In my last project I stumbled on the problem of having to process enormous amounts of data which did not fit in memory. Obviously that means that I have to process smaller chunks and stream the data. But I did have a hard time of doing that while keeping the code clean and well readable.
In my frustration I looked around and was pointed towards the way NodeJS uses streams and that the approach might be what is missing for my app — even if it is a monolithic Swift app. So I gave it a shot to see if copying their implementation would resolve my problems. Here’s what I found.
I divided this article into the following sections:
- The problem: Performing multiple asynchronous processing steps on a chunk
- How NOT to do it: The naïve and easy approach of processing data chunks
- How to use NodeJS’ stream pattern
- Reflecting: Is this actually a good idea?
The problem: Performing multiple asynchronous processing steps on a chunk
The scenario I am working on is a video processing application.
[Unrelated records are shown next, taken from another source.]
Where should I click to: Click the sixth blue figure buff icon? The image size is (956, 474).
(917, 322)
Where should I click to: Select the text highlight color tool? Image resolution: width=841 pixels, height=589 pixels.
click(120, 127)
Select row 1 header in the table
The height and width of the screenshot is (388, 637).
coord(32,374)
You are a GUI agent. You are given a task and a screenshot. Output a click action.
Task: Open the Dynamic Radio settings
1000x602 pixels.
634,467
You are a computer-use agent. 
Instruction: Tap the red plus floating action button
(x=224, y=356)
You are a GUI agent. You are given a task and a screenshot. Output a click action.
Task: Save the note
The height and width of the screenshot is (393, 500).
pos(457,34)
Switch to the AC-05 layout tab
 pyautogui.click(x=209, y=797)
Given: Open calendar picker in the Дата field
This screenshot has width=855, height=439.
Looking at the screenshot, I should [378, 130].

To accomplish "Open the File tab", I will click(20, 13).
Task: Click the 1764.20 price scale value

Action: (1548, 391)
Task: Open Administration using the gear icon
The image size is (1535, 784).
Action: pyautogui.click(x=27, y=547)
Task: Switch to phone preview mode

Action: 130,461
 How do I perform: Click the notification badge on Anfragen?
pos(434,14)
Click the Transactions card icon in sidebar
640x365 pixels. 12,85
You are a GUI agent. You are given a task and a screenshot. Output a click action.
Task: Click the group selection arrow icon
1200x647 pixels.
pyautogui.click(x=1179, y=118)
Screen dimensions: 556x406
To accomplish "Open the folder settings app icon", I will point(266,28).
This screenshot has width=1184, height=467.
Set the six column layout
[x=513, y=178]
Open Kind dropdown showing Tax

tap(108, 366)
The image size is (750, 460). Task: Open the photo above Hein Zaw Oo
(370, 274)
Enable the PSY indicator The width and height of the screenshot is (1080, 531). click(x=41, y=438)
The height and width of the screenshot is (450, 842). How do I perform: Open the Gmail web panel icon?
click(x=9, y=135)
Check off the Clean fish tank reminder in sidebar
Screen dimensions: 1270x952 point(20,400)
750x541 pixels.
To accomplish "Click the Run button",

I need to read all frames, process some with an asynchronous routine on the gpu, create a video based on the result of the routine, combine all smaller videos into a new video.
To make this a little more complicate, I also need to carry the audio for all the frames in the new video and I am not guaranteed that the frames are read in order.
How NOT to do it: The naïve and easy approach of processing data chunks
The first solution that might come to your mind, and the first one I tried, was to just create an array, read all frames into the array and process the frames from there. That way I can define an upper limit on the array and only read in new frames if there is room left. Once a frame is processed I can remove it from the array and the next frame can be added.
Here is the code if you are interested:
The first thing I notice, when I see the code, is that the logical process order is not the same as the order of processing steps in the code. Here is the code order and I added a number to indicate the logical order of each step: 4. Clean data, 5. Write data, 1. Read data, 2. Sort data and 3. Analyze data
There is a reason for the steps to appear in the code in their current order. Namely, you will want to make sure that you can write as much data to your output so that you can read in new frames. So step 5. Writing data goes above step 1. Loading data. But to be able to write the data you need to filter out all frames which should not be part of the output. So step 4. Clean data needs to happen before step 5. Writing data.
The second problem is that some of the processing steps are hidden by control flow. That is the case for steps 1. Read data through step 3. Analyze data.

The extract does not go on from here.